How To Control Dollarweed (Pennywort) in Your Lawn
By: Julie Day
Dollarweed thriving near a seaside outdoor faucet.
If you live in a warm or coastal climate, you’ve likely experienced the invasion of dollarweed (also called pennywort) in your lawn or garden. Dollarweed is caused by excess moisture, and it thrives in areas of poor drainage, excess irrigation, poor soil, and thin turf. Here’s what you need to know to control dollar weed in your yard.
Dollarweed has small, round, shiny leaves that are shaped like coins. It’s often mistaken for dichondra, a weed with similar round leaves, but the difference is in the stem. Dollarweed’s stem comes directly out of the center of the leaf, while dichondra’s stem is attached at the edge of the leaf. As weeds go, dollarweed’s glossy leaves are actually rather pretty, and if you can keep it under control, dollarweed can serve as a groundcover in impossible areas.
The main culprit in a dollarweed invasion of your lawn is too much water. Whether it’s caused by over-irrigating, too much rain, or poor soil drainage, thin turf in wet areas can quickly be taken over by this tough and hardy plant. Dollarweed spreads both by seeds and underground roots, making it very difficult to eliminate. Like many weeds, you may find that you’re managing dollarweed rather than eradicating it.
How To Control Dollarweed
If you have dollarweed in your yard, here are some tips on how to reclaim your turf:
- Improve Grass: The presence of weeds is a sign that your grass isn’t healthy, and thick turf is by far your best defense. Take steps to identify why your grass is weak, and focus on getting your lawn healthy. Treat any diseases, insect infestations, soil problems, and maintain proper mowing height.
- Reduce Irrigation: Use a rain gauge to make sure your lawn is receiving one inch of water per week. If it’s getting a lot more than that, reduce irrigation to keep your lawn from becoming soggy which can discourage your grass and encourage dollarweed.

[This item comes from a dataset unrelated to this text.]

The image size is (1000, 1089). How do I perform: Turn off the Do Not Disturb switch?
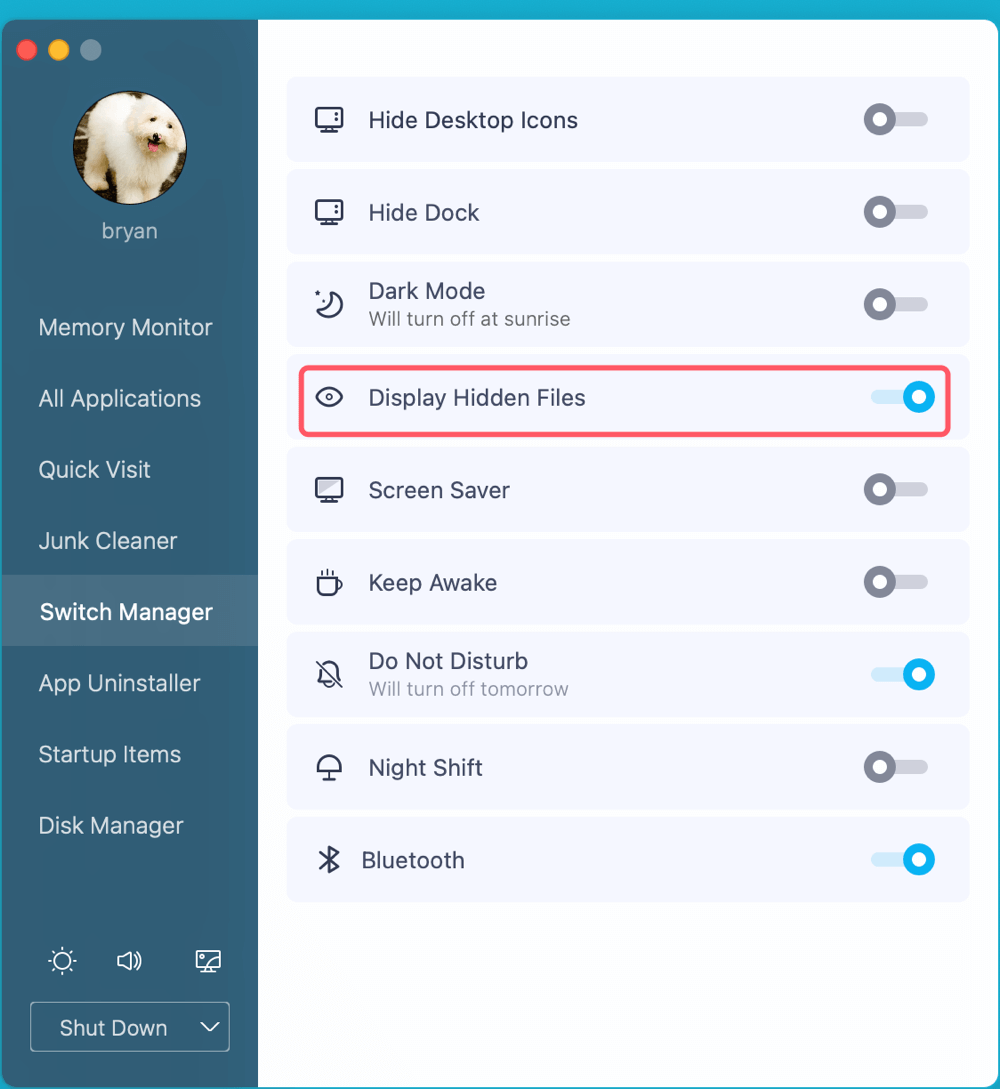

- Improve Drainage: Take steps to improve the drainage in your lawn to reduce the moist conditions that attract dollarweed. It may be as simple as aerating and top-dressing your lawn to improve the soil. Or it may require a more costly solution, such as an underground drainage system.
- Remove Weeds: Hand pull dollarweed whenever you can, and be sure to get all the roots.
- Herbicides: If all else fails, you may need to apply a broadleaf herbicide to help control dollarweed. Apply products while the weeds are actively growing. Choose an herbicide rated both for dollarweed and your grass type. Dollarweed is a common invader of warm-season lawns, which can be sensitive to generic herbicides. Some success with dollarweed has been reported with Atrizine (which requires professional application), Image (Imazaquin) and 2,4-D, although all of these products pose health hazards. You can also paint a full-spectrum herbicide (such as Roundup) directly on the leaves of dollarweed.
- Organic Solutions: Natural, organic products, such as vinegar, may also work on dollarweed if repeatedly applied.